22 Aug, 2023
Cambridge-based Arm, a company specializing in chip design for a wide range of devices including smartphones and game consoles, has filed a registration statement for an initial public offering (IPO) on New York's Nasdaq stock exchange, set to take place in September. While the exact number of shares and their pricing remain undisclosed, the anticipated IPO could mark one of the largest listings since late 2021. Arm's decision to list in the US comes after it chose not to go public in London, dealing a setback to the UK. The company aims for a valuation between $60 billion (£47 billion) and $70 billion.
Acquired by Japanese conglomerate Softbank in 2016 for £23.4 billion, Arm's chip designs are integral to companies like Apple, Samsung, and Taiwan Semiconductor Manufacturing Company. The IPO move signifies Arm's transformation from a private entity to a publicly traded one, allowing investors to buy and sell its shares on specified exchanges. The Nasdaq listing is expected to raise around $8 billion to $10 billion, joining the ranks of tech giants such as Google, Apple, and Facebook.
Although founded in 1990 and often referred to as the UK's technological gem, Arm declined Prime Minister Rishi Sunak's suggestion of a London Stock Exchange listing in favor of the US, citing it as the optimal path forward. This decision prompted discussions about the UK's attractiveness to tech IPOs in comparison to the US, known for higher profiles and valuations. Notably, Arm's CEO, Rene Haas, emphasized that the company will maintain its significant intellectual property, headquarters, and operations in the UK.
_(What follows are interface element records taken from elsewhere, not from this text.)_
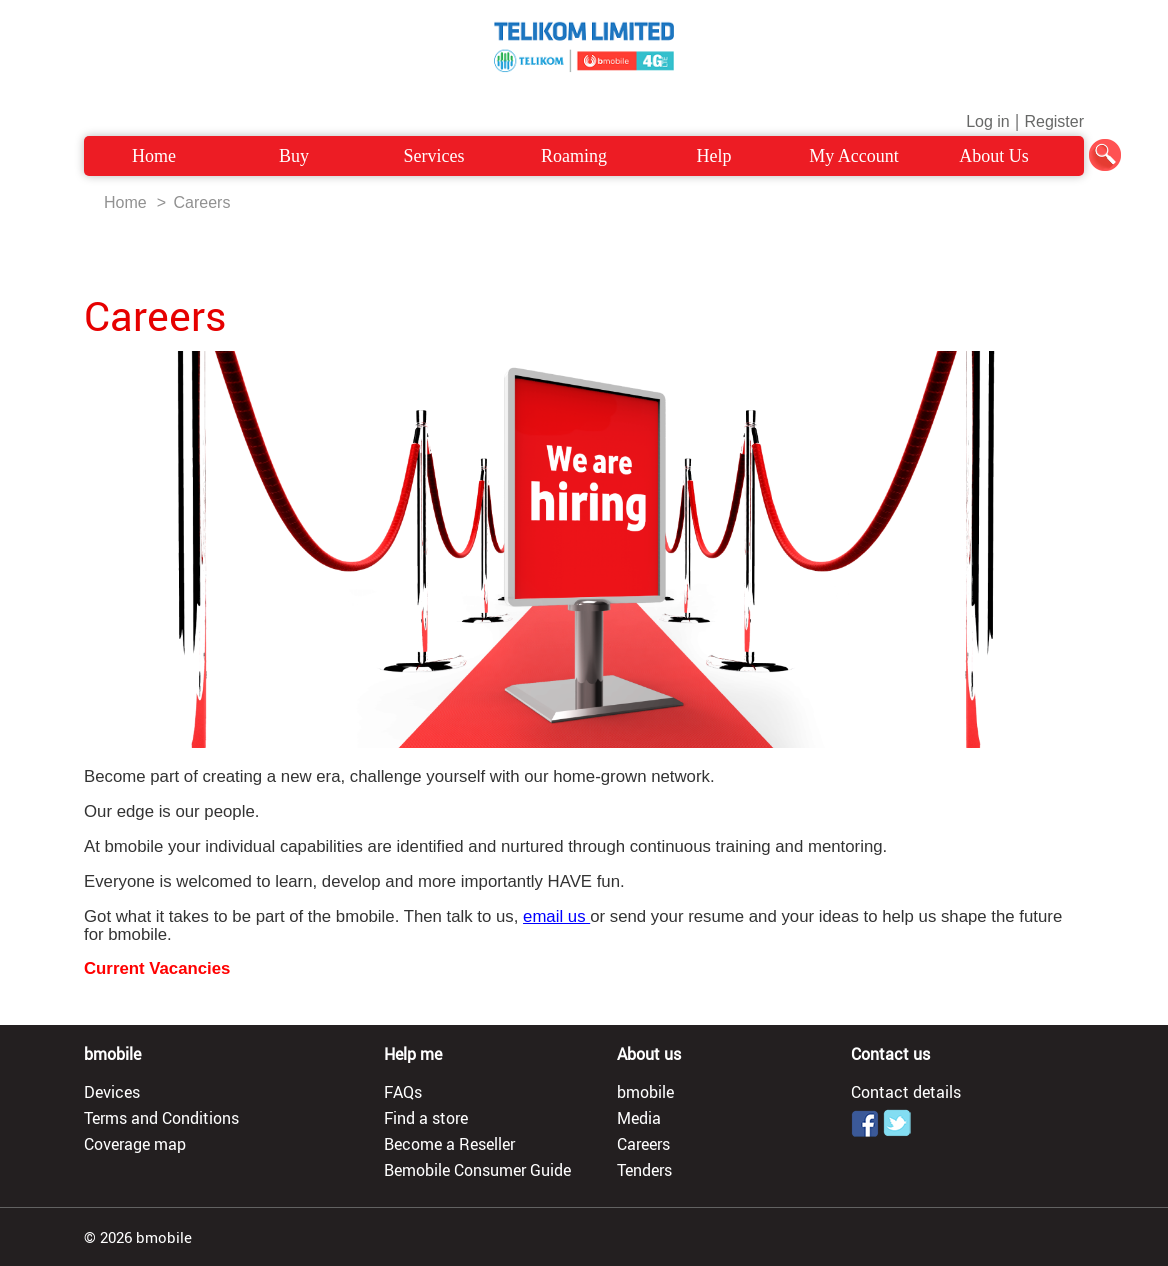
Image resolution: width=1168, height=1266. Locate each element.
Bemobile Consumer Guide (477, 1170)
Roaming (574, 156)
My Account (854, 156)
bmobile (645, 1092)
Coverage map (135, 1144)
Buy (294, 156)
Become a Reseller (449, 1144)
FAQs (403, 1092)
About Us (994, 156)
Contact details (906, 1092)
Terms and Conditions (161, 1118)
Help (714, 156)
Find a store (426, 1118)
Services (434, 156)
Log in (988, 121)
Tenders (644, 1170)
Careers (201, 202)
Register (1054, 121)
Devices (112, 1092)
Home (154, 156)
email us (556, 916)
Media (639, 1118)
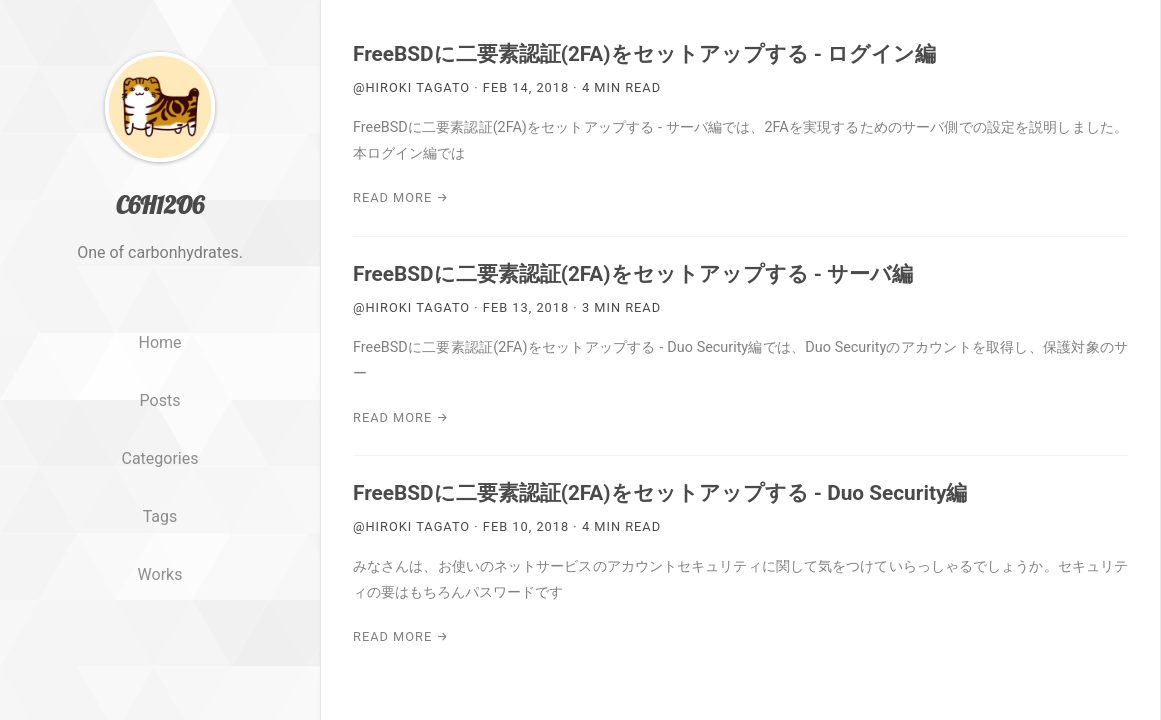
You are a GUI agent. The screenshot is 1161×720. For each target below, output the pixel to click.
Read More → (401, 197)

Despite challenging conditions in global financial markets due to factors such as Russia's invasion of Ukraine and the Covid pandemic, Softbank is pushing ahead with the multi-billion dollar IPO. The semiconductor industry, after grappling with supply shortages during the pandemic, has faced reduced demand, contributing to Arm's sales decrease to $2.68 billion in the year ending March 31. Moreover, sales for the three months ending June 30 experienced a 2.5% decline to $675 million.